History: December 3

December 3


1137 Death: Lotharius III, of Supplinburg, Roman-German emperor (1133-37) at 67. (Bradley)


1170 Archbishop of Canterbury Thomas Becket, at 52, returns to England after six years of exile in France. Note: Becket will be martyred on 29 December of this year, killed by soldiers sent by his former friend, English King Henry II. (Bradley)

1347 Pope Clemens VI declares the Roman tribunal Coke di Rienzo as heretics.

1368 Birth: Charles VI (the Well-Beloved), king of France (1380-1422).

1463 Death: Louis Chalon, prince of Orange.

1468 Lorenzo the Magnificent and his brother Giuliano succeed their father, Piero de Medici, as rulers of Florence, Italy. (Bradley)

1469 Death: Piero de' Medici, ruler of Florence, at about 53.

1483 Birth: Nicolaus von Amsdorf, German reformation theologist.

1491 Death: Thomas Basin, French historian, bishop of Lisieux.

1533 Death: Vasili III, great prince of Moscow (1505-33) at 54.

1557 The first Covenant of Scottish Protestants forms.

1586 Sir Thomas Herriot introduces potatoes to England, from Colombia. (Bradley)

1621 Galileo perfects his telescope.


1660 Death: Jacques Sarazin, French sculptor, painter, at about 70.

1676 Battle at Lund: Sweden defeats Denen.


1676 Death: Daniel Stalpaert, Amsterdams master builder.

1678 Edmund Halley receives a Master of Arts degree from Queen's College, Oxford. (Bradley)

1684 Birth: Ludvig Baron Holberg, a founder of Danish and Norwegian literature.
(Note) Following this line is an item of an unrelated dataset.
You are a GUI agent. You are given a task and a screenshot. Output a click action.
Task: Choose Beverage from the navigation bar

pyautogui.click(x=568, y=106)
1685 Charles II bars Jews from settling in Stockholm, Sweden. (Bradley)

1694 The English parliamentary election is set for every 3 years.

1699 Baron Jacob Hop is appointed treasurer-General of the Hague.

1753 Birth: Samuel Crompton, English inventor; will invent the mule-jenny spinning machine.


1755 Birth: Gilbert Stuart, artist, US portrait painter.

1775 The first official US flag raising is enacted, aboard naval vessel Alfred.


1789 Death: Claude-Joseph Vernet, French seascape painter.


1795 Birth: Sir Rowland Hill, in Kidderminster, England, his father is a teacher, and in 1807 he will become a student-teacher at his father's school in Birmingham. In 1819 Rowland will establish the Hazlewood school in Edgbaston, complete with a science laboratory, swimming pool, stage, library, gas-powered lights and central heating, at a time when other schools were like poor houses. Will introduce the first adhesive postage stamp, the printers of which will be Perkins, Bacon & Co. Printing will start on 11 April 1840 and they'll go on sale on 1 May 1840, though they won't become valid for postage until the sixth. In all, over the life of the issue 68 million will be printed. The Penny Black paid postage for a letter up to a half ounce. Doubleweight letters carry the Twopenny Blue, and these will go on sale 8 May 1840. Hill will serve at the Post Office from 1840-1842, will be made Secretary to the Postmaster General in 1846, and will become Secretary to the Post Office for ten years starting in 1854. He will also serve as chairman of a railway company and bring about the development of the telegraph in the UK. Queen Victoria will knight Hill as Knight Commander of the Bath for his service to the Empire in 1860, and he will be made a Fellow of the Royal Society and receive an honorary degree from Oxford. Hill the reformer will retire in 1864 in poor health, and pass away at his home in Hampstead in 1879. He will be buried in Westminster Abbey. (Bradley)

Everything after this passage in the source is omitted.